§ Mr. Cox
Does the Minister agree that that is a deplorable reply? Is he so unaware of the problems that his Government are causing to industry and to people seeking to buy their own homes? Can he tell the House what advice he would give to people who budgeted for expenditure that they thought they could undertake and are now suffering from the ongoing increases in interest rates, leading to higher mortgage repayments? What advice can he give them so that they may have confidence in the future under the Government's policies?
§ Mr. Lilley
Far from suffering from the present circumstances, industry is undergoing an investment boom which I hope the hon. Member welcomes. We have been very successful in our policy of encouraging home ownership; 3 million more people own their homes. Mortgage rates show no correlation with difficulties over arrears or repossessions, the biggest factors in those problems being martial discord and unemployment. Happily, the latter is coming down.
§ Mr. Ian Taylor
Does my hon. Friend agree that the tight fiscal policy of the Government, shown by the size of the public sector surplus, has enabled them to use the interest rate weapon flexibly? Now that it is having its effect, will Opposition Members stop ranting and raving about other measures and give the Government credit for their success in curbing consumer spending?
§ Mr. Lilley
My hon. Friend is right to point to the importance of having a background of sound fiscal policy.
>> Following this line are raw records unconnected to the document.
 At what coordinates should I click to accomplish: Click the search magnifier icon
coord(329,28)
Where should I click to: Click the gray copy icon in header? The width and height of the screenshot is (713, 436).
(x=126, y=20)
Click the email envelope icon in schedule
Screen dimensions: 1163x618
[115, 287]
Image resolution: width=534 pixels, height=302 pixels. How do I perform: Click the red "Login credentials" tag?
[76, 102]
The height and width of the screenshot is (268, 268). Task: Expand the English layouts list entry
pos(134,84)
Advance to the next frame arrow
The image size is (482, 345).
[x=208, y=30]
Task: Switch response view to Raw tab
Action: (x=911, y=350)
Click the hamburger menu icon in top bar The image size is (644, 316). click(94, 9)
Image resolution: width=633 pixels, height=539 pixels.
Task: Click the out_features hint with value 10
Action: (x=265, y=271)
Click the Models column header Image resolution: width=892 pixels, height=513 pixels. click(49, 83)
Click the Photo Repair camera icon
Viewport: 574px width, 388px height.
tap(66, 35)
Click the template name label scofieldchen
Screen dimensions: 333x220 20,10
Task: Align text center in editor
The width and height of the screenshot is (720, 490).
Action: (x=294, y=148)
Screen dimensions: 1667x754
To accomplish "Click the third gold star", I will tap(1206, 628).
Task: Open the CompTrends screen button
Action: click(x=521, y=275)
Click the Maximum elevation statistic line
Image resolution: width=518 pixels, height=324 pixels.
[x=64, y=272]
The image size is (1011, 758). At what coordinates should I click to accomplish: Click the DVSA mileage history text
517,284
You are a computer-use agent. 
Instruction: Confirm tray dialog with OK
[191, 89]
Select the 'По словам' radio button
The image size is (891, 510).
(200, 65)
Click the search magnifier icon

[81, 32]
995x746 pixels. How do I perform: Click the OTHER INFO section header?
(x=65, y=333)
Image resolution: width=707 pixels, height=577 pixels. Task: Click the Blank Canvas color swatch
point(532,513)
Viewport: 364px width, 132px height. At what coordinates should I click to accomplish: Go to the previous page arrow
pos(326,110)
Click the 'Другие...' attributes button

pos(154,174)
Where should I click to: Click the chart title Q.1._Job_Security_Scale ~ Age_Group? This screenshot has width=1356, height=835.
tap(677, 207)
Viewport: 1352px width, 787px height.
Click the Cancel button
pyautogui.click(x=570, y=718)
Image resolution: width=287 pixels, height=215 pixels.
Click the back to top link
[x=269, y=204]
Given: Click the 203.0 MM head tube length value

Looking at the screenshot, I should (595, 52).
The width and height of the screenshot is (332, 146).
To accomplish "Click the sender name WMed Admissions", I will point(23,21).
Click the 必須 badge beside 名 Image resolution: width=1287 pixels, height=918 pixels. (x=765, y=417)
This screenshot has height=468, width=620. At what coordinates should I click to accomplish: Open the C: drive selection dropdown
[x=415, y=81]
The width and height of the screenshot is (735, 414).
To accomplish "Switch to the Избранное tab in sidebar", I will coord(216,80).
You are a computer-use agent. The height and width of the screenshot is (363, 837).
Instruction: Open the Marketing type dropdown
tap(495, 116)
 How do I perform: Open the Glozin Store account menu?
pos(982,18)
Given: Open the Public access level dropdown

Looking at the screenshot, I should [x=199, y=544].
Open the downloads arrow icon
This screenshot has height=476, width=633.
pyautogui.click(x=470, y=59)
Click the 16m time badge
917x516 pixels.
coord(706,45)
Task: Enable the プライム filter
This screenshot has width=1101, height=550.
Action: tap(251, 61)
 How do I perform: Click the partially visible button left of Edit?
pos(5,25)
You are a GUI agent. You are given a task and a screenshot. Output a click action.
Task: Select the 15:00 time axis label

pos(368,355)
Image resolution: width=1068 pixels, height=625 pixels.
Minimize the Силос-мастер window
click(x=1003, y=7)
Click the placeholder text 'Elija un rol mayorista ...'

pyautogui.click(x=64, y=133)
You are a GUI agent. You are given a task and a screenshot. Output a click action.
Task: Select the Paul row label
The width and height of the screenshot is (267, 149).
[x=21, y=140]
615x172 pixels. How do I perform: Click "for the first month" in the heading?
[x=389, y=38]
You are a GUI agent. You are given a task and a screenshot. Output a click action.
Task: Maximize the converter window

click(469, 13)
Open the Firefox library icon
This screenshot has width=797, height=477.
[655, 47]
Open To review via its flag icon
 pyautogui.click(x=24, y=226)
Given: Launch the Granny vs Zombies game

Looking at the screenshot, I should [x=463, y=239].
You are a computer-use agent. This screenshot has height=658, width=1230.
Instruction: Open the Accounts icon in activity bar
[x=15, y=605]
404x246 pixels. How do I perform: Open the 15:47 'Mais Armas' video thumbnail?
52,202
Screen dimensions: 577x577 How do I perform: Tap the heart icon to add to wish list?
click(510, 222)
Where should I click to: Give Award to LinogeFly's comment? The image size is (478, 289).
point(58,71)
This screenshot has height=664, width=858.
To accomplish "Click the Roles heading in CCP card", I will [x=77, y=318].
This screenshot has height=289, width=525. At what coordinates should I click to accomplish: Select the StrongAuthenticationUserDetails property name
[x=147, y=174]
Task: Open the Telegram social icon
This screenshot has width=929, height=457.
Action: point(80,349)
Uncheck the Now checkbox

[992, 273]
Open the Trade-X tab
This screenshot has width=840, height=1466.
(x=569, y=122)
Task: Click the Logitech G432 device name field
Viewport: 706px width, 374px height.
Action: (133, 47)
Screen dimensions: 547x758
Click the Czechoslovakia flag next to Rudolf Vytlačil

The fact that the Government are repaying £10 billion of debt means that that money is available for industry to borrow.
§ Mr. Chris Smith
The Minister's statement just now will go down in the House as representing the uncaring face of the Government. As millions of home owners around this country are finding it extremely difficult to meet massive increases in mortgage repayments, when will the Government give them some hope and some relief in that task?
§ Mr. Lilley
When the hon. Gentleman was last at the Dispatch Box he said that lots of people had budgeted prudently by borrowing up to the hilt. Happily, most hon. Members would not give that advice to their constituents. Both the lender and the borrower have an obligation to make sure that borrowing is not excessive. On occasions when the borrower has difficulties, almost invariably the building society will reach arrangements that will accommodate those difficulties.